The premise of Refactoring is that in order to be able to refactor, the "precondition is [...] solid tests". In reality, many development organisations have the opposite experience. When programmers attempt to make changes to how their code is organised, tests break. In xUnit Test Patterns this problem is called Fragile Tests, and the cause is often Overspecified Software. This means that tests are tightly coupled to implementation details of the System Under Test (SUT).

It's easy to inadvertently fall into this trap when you use Mocks and Stubs, even when you follow the rule of using Mocks for Commands and Stubs for Queries. In my experience, it's often the explicit configuration of Stubs that tend to make tests brittle. A Command represents an intentional side effect, and you want to verify that such a side effect takes place. A Query, on the other hand, has no side effect, so a black-box test shouldn't be concerned with any interactions involving Queries.

Yet, using an 'isolation framework' such as Moq, FakeItEasy, NSubstitute, and so on, will pull you towards overspecifying the interactions the SUT has with its Query dependencies.

How can we improve? One strategy is to move towards a more functional design, which is intrinsically testable. In the next article, you'll see how to rewrite both tests and implementation in Haskell.

Next: An example of state-based testing in Haskell.


Comments

Hi Mark,

I think I came to the same conclusion (maybe not the same solution), meaning you can't write solid tests when mocking all the dependencies interaction : all these dependencies interaction are implementation details (even the database system you chose). For writing solid tests I chose to write my tests like this : start all the services I can in test environment (database, queue ...), mock only things I have no choice (external PSP or Google Captcha), issue command (using MediatR) and check the result with a query. You can find some of my work here . The work is not done on all the tests but this is the way I want to go. Let me know what you think about it.

I could have launched the tests at the Controller level but I chose Command and Query handler.

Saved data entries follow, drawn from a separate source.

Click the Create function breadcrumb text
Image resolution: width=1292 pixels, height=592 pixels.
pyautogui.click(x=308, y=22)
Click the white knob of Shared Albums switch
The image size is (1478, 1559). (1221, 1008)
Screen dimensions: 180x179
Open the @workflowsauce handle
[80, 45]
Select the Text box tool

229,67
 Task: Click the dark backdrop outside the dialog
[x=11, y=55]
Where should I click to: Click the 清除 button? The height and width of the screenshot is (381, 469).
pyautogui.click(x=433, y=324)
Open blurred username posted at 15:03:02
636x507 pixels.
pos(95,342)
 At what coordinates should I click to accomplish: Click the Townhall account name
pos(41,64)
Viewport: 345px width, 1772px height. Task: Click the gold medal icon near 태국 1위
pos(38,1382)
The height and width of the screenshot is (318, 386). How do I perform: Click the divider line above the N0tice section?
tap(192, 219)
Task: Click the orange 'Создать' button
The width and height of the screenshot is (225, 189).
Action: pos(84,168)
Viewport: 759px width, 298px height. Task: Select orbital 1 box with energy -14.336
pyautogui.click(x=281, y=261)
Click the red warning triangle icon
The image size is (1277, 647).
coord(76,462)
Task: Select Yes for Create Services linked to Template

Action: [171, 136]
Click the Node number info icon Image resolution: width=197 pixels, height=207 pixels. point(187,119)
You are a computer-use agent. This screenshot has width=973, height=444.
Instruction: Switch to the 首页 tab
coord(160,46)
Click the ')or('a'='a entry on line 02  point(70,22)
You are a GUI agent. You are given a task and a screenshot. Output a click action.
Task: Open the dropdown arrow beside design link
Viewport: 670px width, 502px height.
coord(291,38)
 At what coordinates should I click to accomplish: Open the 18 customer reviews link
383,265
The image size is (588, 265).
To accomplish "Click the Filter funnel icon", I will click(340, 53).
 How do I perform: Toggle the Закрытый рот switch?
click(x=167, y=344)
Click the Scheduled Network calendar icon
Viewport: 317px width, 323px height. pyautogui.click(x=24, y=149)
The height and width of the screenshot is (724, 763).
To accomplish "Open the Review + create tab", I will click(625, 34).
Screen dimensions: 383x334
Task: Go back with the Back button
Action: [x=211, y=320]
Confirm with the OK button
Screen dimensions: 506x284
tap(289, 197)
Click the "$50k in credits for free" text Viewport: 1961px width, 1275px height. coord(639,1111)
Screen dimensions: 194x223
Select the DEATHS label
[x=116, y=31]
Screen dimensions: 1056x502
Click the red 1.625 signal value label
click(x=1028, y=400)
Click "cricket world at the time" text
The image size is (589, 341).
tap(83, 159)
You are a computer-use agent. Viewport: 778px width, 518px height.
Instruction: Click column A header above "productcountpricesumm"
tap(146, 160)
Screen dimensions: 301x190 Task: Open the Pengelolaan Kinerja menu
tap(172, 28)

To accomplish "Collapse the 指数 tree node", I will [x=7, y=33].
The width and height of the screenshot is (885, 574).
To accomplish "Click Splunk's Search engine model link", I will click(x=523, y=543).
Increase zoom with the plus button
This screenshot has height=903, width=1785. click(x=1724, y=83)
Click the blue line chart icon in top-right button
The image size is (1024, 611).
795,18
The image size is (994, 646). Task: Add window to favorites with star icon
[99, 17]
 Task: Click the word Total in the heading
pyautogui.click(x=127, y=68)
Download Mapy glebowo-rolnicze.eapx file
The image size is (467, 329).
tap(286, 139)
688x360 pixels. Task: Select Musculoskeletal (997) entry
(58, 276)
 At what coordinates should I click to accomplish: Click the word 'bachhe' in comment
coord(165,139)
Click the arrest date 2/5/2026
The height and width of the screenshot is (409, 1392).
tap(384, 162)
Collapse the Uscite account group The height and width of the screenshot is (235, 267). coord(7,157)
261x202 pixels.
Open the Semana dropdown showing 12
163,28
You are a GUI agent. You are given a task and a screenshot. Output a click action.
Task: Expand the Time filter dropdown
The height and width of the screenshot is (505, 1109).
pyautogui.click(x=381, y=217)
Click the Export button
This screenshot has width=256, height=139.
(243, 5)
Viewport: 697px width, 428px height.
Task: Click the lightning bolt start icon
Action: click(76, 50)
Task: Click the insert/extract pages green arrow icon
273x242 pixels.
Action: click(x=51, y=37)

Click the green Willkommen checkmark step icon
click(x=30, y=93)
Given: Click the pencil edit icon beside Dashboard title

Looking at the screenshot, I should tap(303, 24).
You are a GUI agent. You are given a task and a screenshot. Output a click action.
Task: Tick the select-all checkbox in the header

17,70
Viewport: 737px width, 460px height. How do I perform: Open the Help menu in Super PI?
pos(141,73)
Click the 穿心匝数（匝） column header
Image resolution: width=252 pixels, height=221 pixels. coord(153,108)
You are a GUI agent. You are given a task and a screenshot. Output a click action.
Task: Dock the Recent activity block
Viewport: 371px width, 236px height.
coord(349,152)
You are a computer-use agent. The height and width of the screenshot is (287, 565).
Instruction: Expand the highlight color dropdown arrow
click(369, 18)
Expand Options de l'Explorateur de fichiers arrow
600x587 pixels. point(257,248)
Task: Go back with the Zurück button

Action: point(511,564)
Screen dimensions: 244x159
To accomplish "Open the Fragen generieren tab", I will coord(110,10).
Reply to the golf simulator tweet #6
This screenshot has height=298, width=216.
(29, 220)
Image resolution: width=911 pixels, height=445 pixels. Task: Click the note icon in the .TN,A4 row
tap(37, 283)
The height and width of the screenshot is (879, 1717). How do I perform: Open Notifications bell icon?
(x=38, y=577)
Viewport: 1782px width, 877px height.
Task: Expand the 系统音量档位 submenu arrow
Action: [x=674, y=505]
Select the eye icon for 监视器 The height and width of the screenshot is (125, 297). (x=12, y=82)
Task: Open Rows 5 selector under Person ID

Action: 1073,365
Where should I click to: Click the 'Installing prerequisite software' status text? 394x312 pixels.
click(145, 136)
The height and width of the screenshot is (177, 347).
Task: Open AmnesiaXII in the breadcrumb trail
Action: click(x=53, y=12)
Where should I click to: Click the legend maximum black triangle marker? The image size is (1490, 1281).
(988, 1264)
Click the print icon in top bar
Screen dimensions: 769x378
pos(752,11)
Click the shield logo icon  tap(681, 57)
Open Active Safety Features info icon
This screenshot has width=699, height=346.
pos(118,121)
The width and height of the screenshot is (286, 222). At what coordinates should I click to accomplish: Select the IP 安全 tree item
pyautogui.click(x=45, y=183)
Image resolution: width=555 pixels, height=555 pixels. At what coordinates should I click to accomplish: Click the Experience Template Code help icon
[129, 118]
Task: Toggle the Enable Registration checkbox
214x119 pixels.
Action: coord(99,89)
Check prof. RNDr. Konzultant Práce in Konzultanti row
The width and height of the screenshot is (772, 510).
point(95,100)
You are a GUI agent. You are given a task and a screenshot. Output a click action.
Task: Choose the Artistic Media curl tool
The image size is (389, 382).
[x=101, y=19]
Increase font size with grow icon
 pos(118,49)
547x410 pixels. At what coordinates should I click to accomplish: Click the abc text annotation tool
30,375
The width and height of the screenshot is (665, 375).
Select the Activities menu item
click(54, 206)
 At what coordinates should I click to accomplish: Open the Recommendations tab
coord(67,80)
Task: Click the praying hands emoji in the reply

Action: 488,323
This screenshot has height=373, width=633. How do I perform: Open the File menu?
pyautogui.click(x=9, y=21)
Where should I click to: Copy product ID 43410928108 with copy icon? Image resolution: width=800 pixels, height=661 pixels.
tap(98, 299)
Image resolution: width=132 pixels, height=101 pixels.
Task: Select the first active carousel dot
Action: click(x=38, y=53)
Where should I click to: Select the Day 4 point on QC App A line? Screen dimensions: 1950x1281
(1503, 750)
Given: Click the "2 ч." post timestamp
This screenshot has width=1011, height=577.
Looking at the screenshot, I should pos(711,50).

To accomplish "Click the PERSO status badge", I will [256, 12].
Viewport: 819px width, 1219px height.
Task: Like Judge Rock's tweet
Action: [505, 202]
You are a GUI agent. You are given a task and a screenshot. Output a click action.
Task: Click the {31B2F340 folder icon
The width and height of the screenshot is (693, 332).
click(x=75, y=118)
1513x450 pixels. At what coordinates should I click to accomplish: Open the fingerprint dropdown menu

Can't wait to see your solution

2019-02-25 07:53 UTC

Rémi, thank you for writing. Hosting services as part of a test run can be a valuable addition to an overall testing or release pipeline. It's reminiscent of the approach taken in GOOS. I've also touched on this option in my Pluralsight course Outside-In Test-Driven Development. This is, however, a set of tests I would identify as belonging towards the top of a Test Pyramid. In my experience, such tests tend to run (an order of magnitude) slower than unit tests.

That doesn't preclude their use. Depending on circumstances, I still prefer having tests like that. I think that I've written a few applications where tests like that constituted the main body of unit tests.

I do, however, also find this style of testing too limiting in many situation. I tend to prefer 'real' unit tests, since they tend to be easier to write, and they execute faster.

Apart from performance and maintainability concerns, one problem that I often see with integration tests is that it's practically impossible to cover all edge cases. This tends to lead to either bug-ridden software, or unmaintainable test suites.

Still, I think that, ultimately, having enough experience with different styles of testing enables one to make an informed choice. That's my purpose with these articles: to point out that alternatives exist.